On Saturday, August 12, from 9:00AM to 5:00PM, SSCC staff will take Winstat, Linstat, Silo, and Slurm offline for updates. SSCC disk space will also be unavailable (U:, V:, X:, Z:, /project, etc.). Any running jobs will be terminated, though Slurm will restart some jobs automatically once the downtime is over.

During this time all software will be updated to the latest version, including Stata 18.

Slurm Tips

While it’s unusual for jobs not to be able to run immediately on the Slurm cluster, when it does happen the bottleneck is almost always memory rather than cores. Keep in mind we have a large number of servers with 128 cores and 256GB of memory, and a much smaller number of servers with 128 cores and 512GB or 1024GB of memory. Only reserve more than 250Gb of memory if you’re sure you need it–jobs that reserve less than 250GB of memory essentially always start running immediately because they can run on any of the servers. It’s good to give your job a safety margin, but we’re seeing too many jobs reserving many times more memory than they need.

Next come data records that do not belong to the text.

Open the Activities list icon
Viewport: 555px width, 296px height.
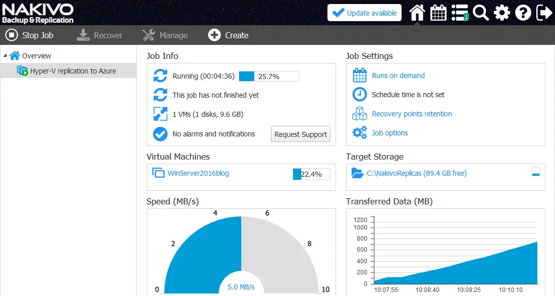[459, 13]
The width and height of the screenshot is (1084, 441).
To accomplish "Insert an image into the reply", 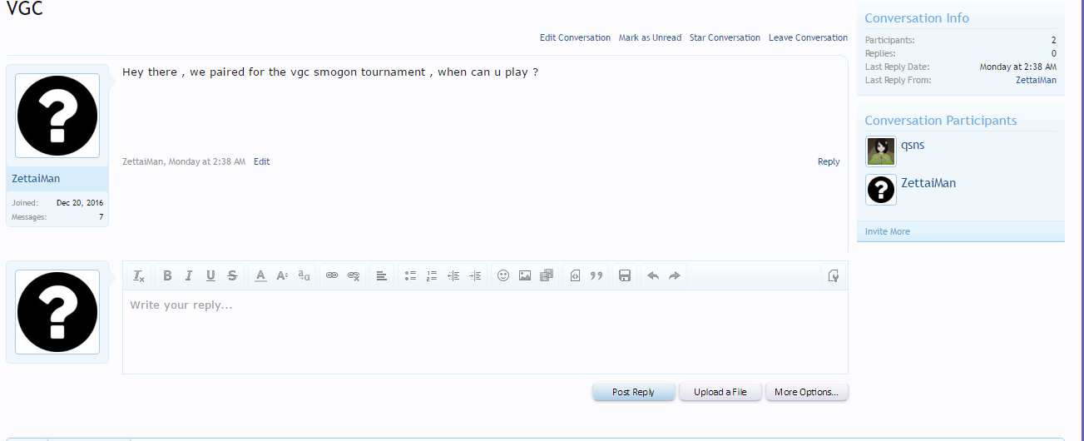I will (x=525, y=275).
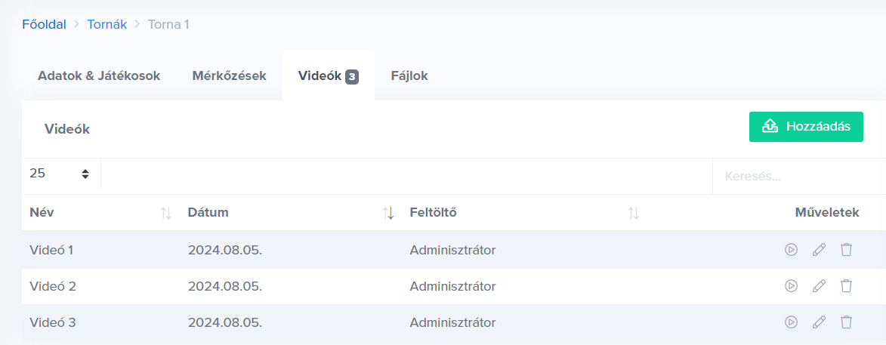Play Videó 2 with the play icon
The image size is (886, 345).
click(791, 286)
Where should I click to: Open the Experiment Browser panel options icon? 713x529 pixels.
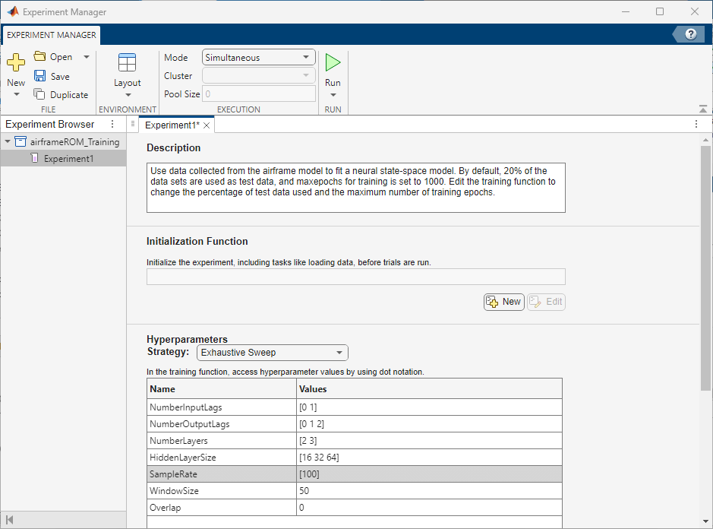click(x=112, y=124)
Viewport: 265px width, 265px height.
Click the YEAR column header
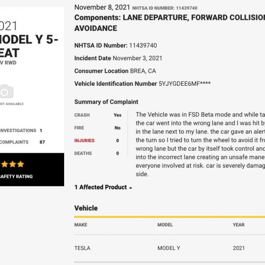click(x=239, y=225)
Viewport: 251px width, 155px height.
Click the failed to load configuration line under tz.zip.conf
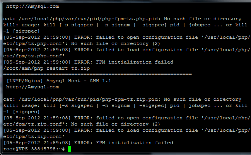125,130
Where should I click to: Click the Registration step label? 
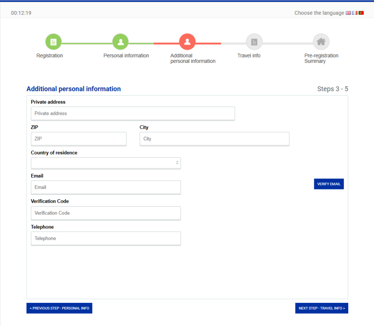[x=50, y=56]
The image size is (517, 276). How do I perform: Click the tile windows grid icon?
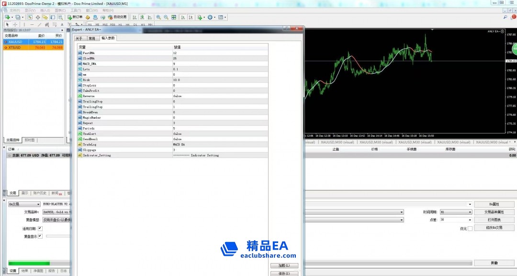[174, 17]
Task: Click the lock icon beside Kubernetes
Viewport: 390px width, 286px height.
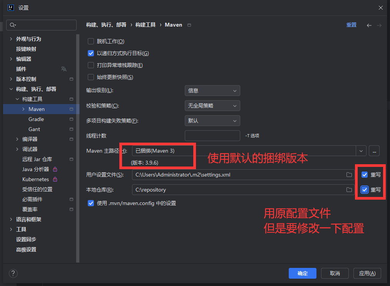Action: [x=56, y=179]
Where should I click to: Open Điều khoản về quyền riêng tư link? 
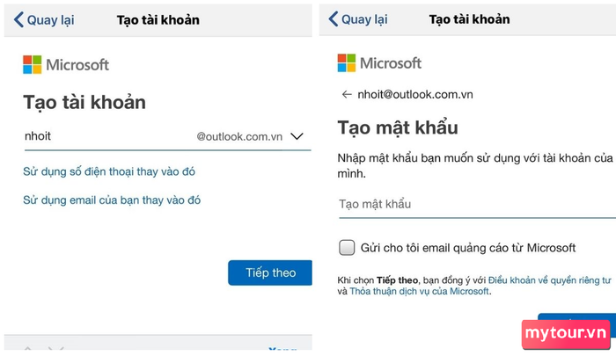point(550,280)
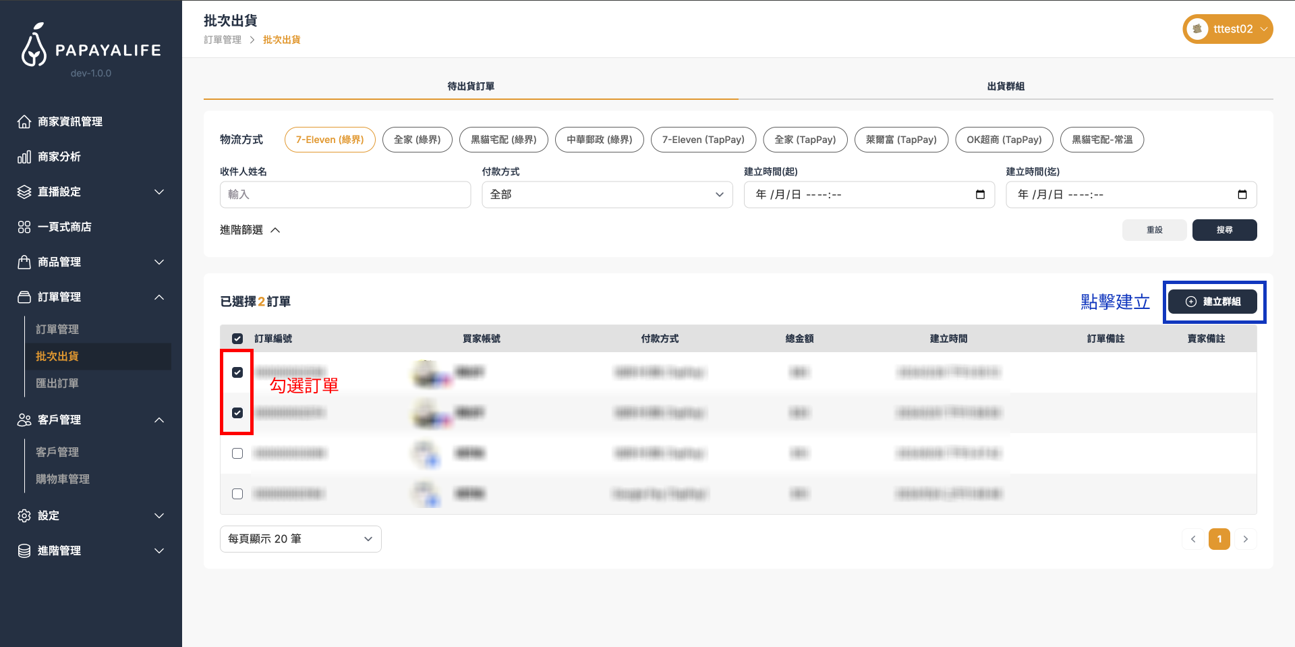
Task: Click the 搜尋 button
Action: (x=1224, y=230)
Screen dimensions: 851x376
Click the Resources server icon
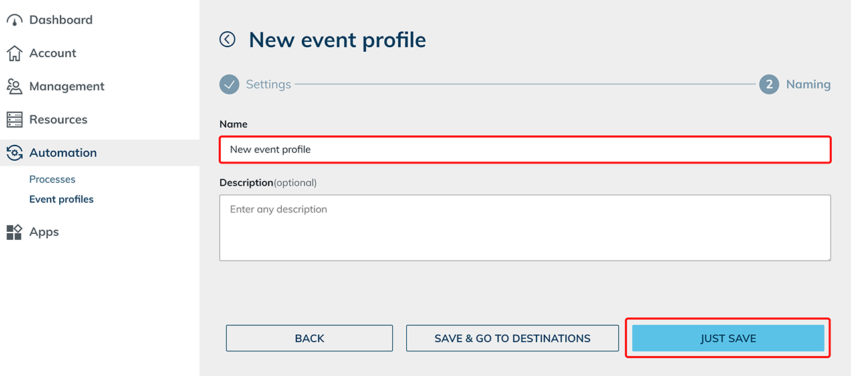point(15,120)
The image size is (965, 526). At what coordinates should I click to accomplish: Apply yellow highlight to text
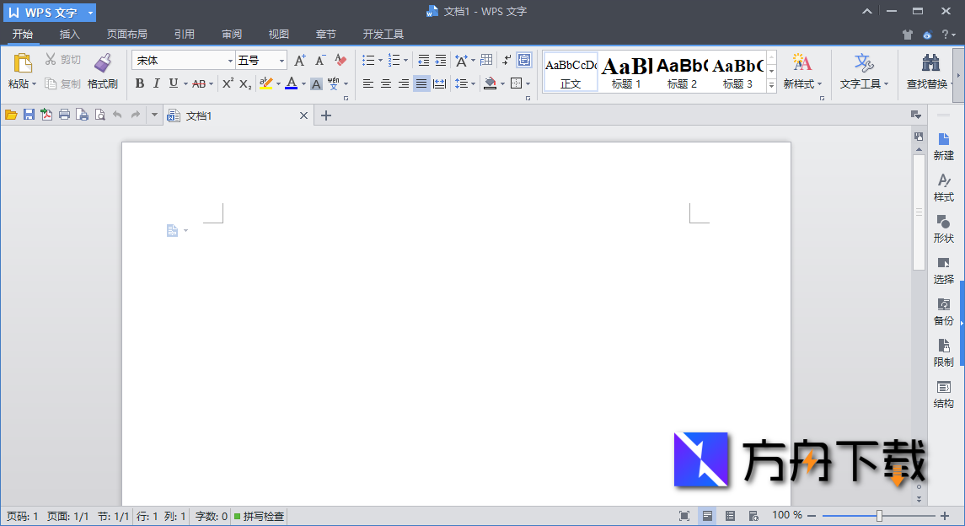tap(266, 83)
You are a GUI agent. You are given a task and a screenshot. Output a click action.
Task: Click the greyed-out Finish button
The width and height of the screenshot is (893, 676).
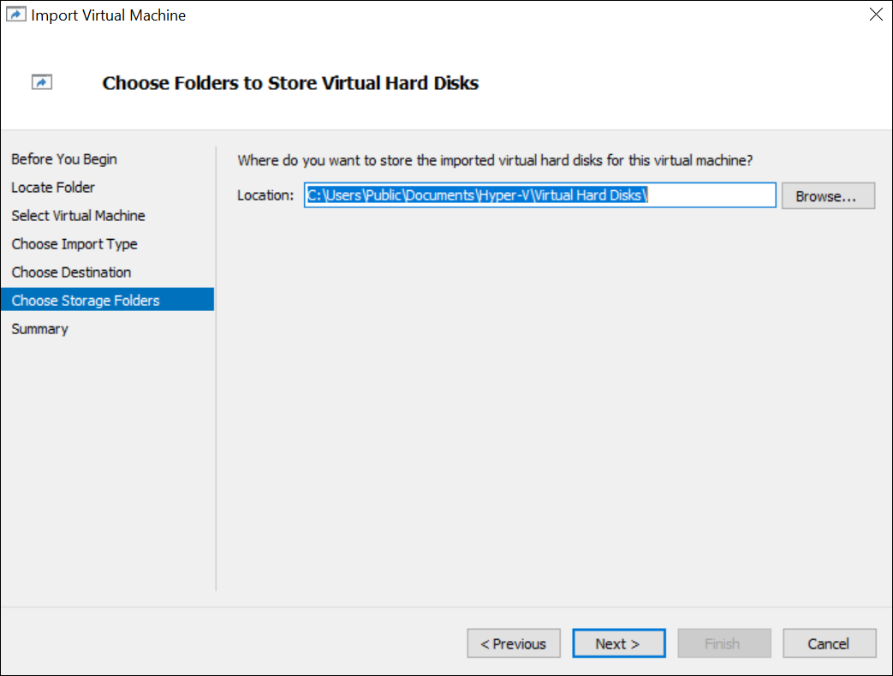[723, 643]
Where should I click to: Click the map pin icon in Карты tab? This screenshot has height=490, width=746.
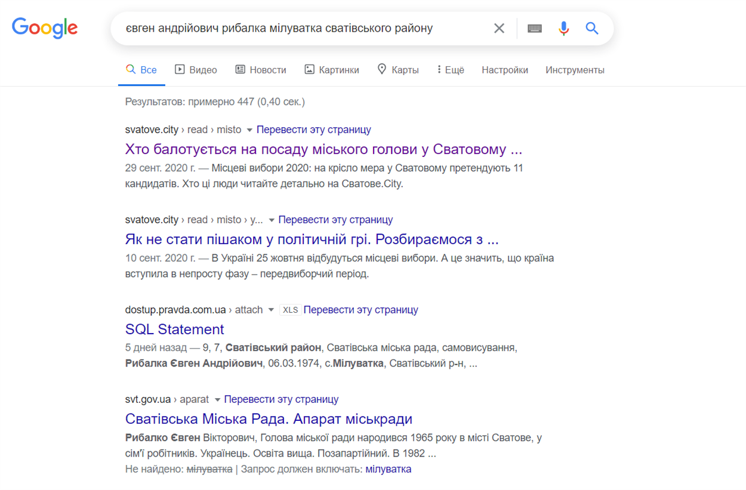click(x=382, y=69)
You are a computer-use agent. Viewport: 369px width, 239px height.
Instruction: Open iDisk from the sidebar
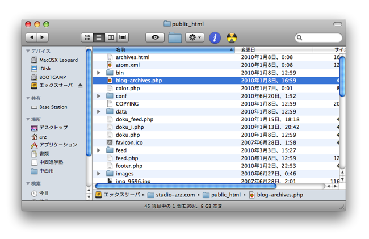pyautogui.click(x=45, y=68)
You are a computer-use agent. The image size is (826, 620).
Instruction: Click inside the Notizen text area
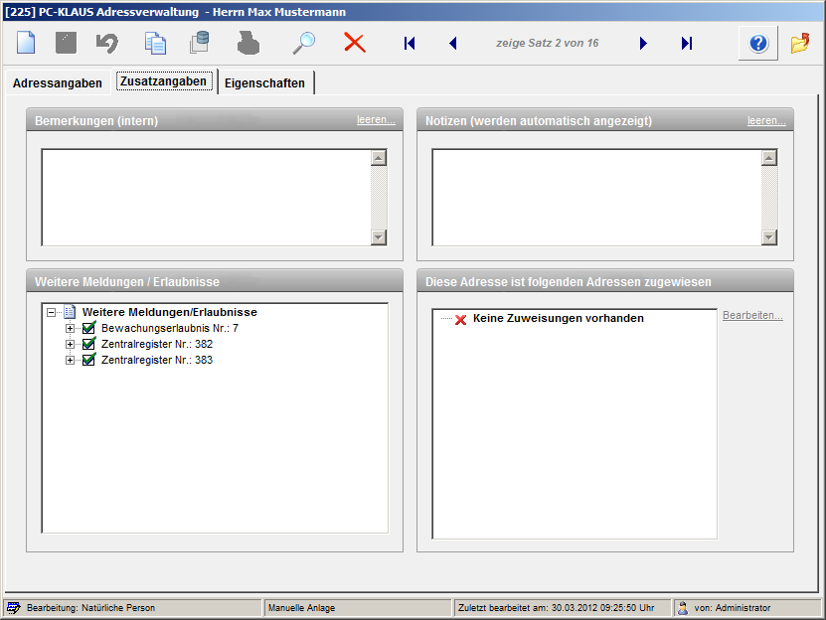pyautogui.click(x=596, y=197)
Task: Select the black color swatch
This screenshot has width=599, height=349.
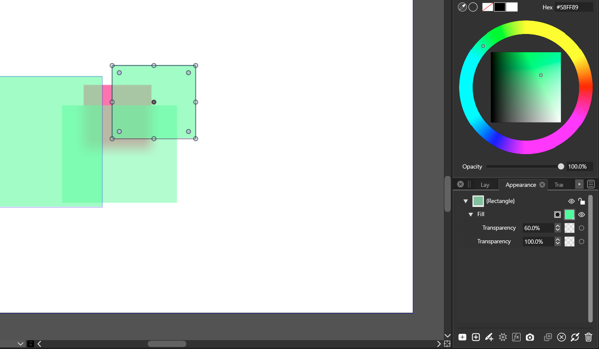Action: pyautogui.click(x=500, y=7)

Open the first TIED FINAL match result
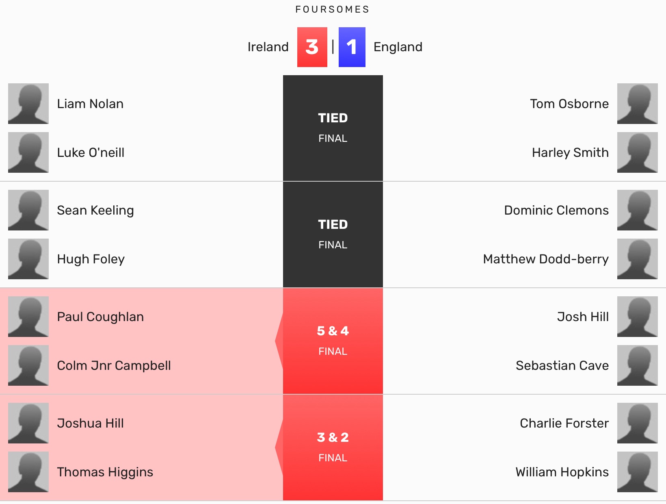pyautogui.click(x=333, y=128)
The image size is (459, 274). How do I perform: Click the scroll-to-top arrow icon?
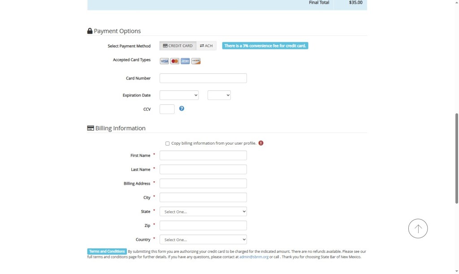[418, 228]
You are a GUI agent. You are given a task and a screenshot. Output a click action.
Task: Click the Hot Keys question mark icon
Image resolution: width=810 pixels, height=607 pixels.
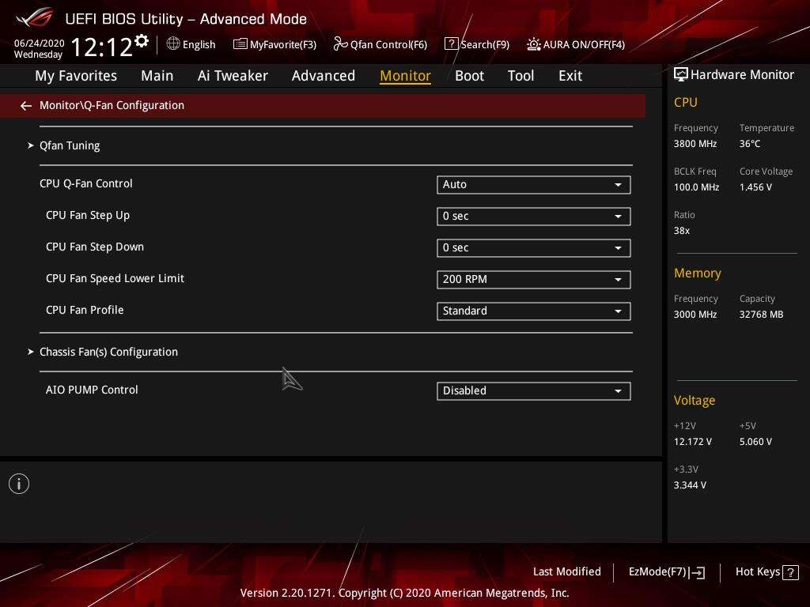789,572
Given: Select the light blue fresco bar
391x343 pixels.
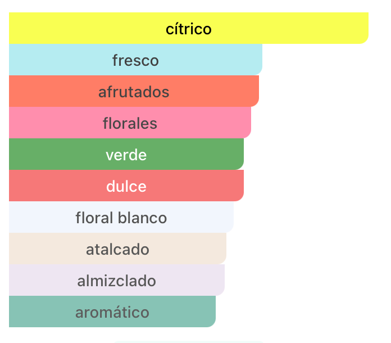Looking at the screenshot, I should click(135, 60).
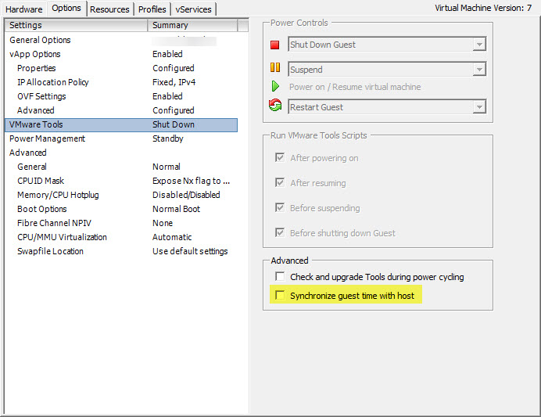Open the Shut Down Guest dropdown
541x417 pixels.
click(x=479, y=45)
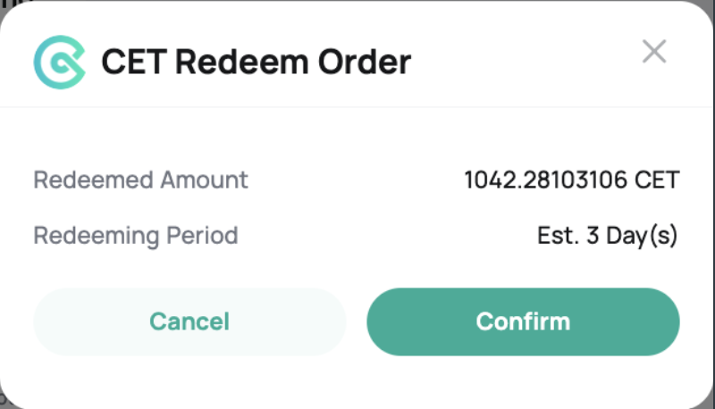Click the word "Period" in the label
Screen dimensions: 715x409
coord(202,236)
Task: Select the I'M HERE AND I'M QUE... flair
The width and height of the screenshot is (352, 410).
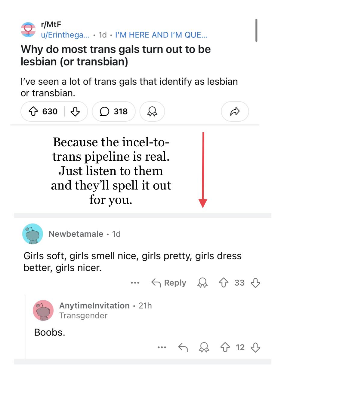Action: (161, 35)
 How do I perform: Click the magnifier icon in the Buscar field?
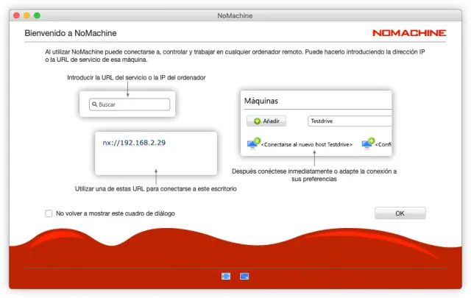point(94,104)
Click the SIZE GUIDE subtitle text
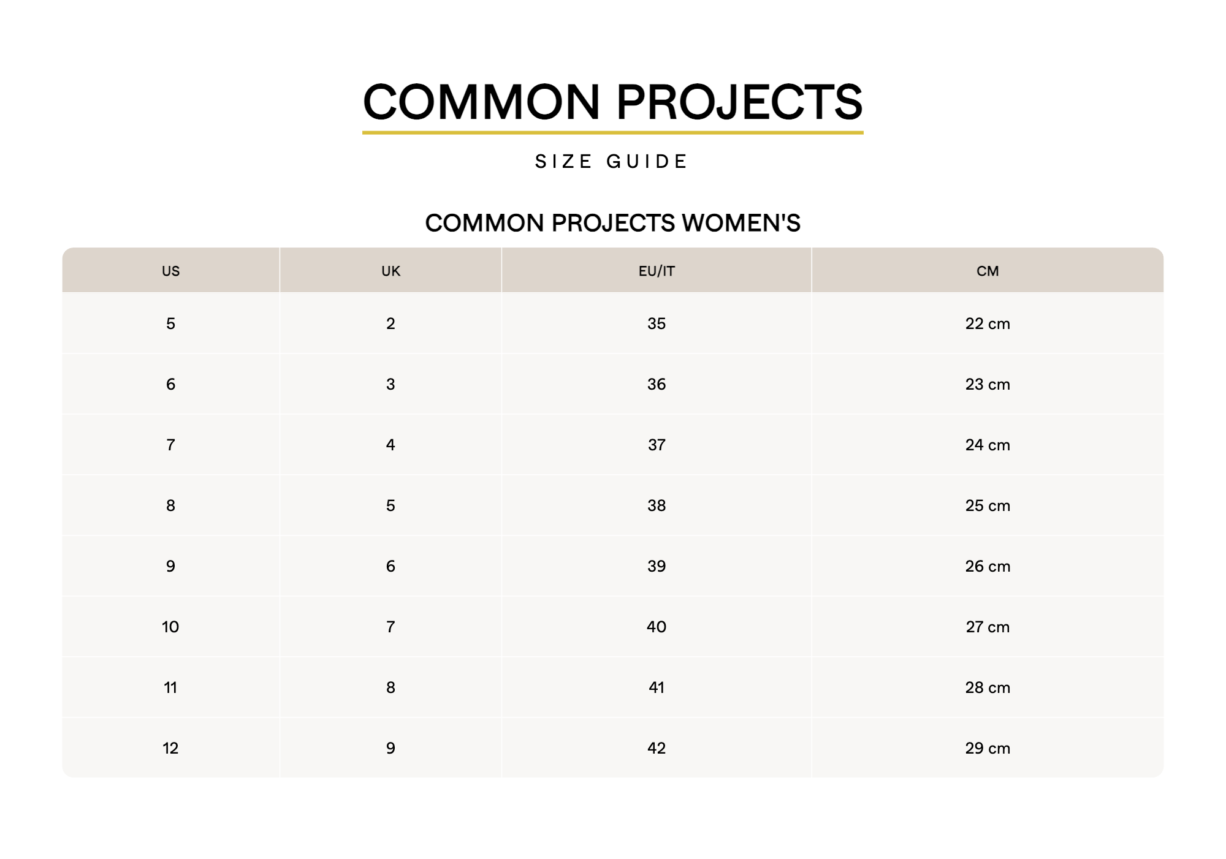 (x=612, y=162)
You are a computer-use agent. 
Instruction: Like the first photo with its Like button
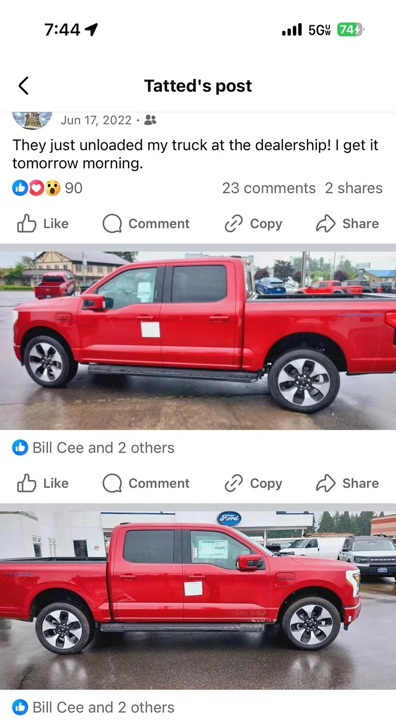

If you need to use a large fraction of a server’s memory, and if your job can benefit from multiple cores at all, please use at least a similar fraction of the server’s cores. As an example of what we hate to see, two jobs that reserve 500GB of memory and four cores each will fully occupy one of the high-memory servers but leave 120 cores sitting idle. Better for each job to use half the server’s cores (64) since it’s using half the memory, so when the server is full all the cores will be in use. Using more cores actually benefits others by making your job run faster and free up the memory it’s using sooner.

If your job cannot use multiple cores, consider whether the job itself can be broken up into many smaller jobs that the cluster can run in parallel. We’ve created simple instructions for doing so in Stata, R, and Python. The SSCC’s statistical consultants will be happy to help you figure out if your work is a candidate for parallelization.

Don’t forget the “short” partition, especially on those occasions when the Slurm cluster is full. One high-memory server is reserved for short jobs, but jobs submitted to the short partition will also run on other servers if they’re available. Thus there’s no downside to using the short partition other than the maximum job length of six hours (as opposed to ten days in the default “sscc” partition).

Planning For the End of Windows 10

Microsoft has announced that it will stop supporting Windows 10 in October 2025. That means security problems will no longer be fixed after that time, which will make computers running Windows 10 a threat to any network they’re on. In accordance with UW System policy, all computers running Windows 10, whether personal or University-owned, will be blocked from the SSCC network once support for Windows 10 ends. Windows users should upgrade to Windows 11 well before that point, though there’s no particular need to do so now.

In general, computers made prior to 2017 will not be able to run Windows 11. If you have a computer that is older than that, make plans to replace it sometime in the next two years–at that point it will be at least eight years old and ready to be replaced anyway. Unfortunately, SSCC departments have about 300 computers that fall in that category. We will be reaching out to departments to provide a list and help you develop a plan, as we realize finding room in your budget to replace those computers may take the full two years.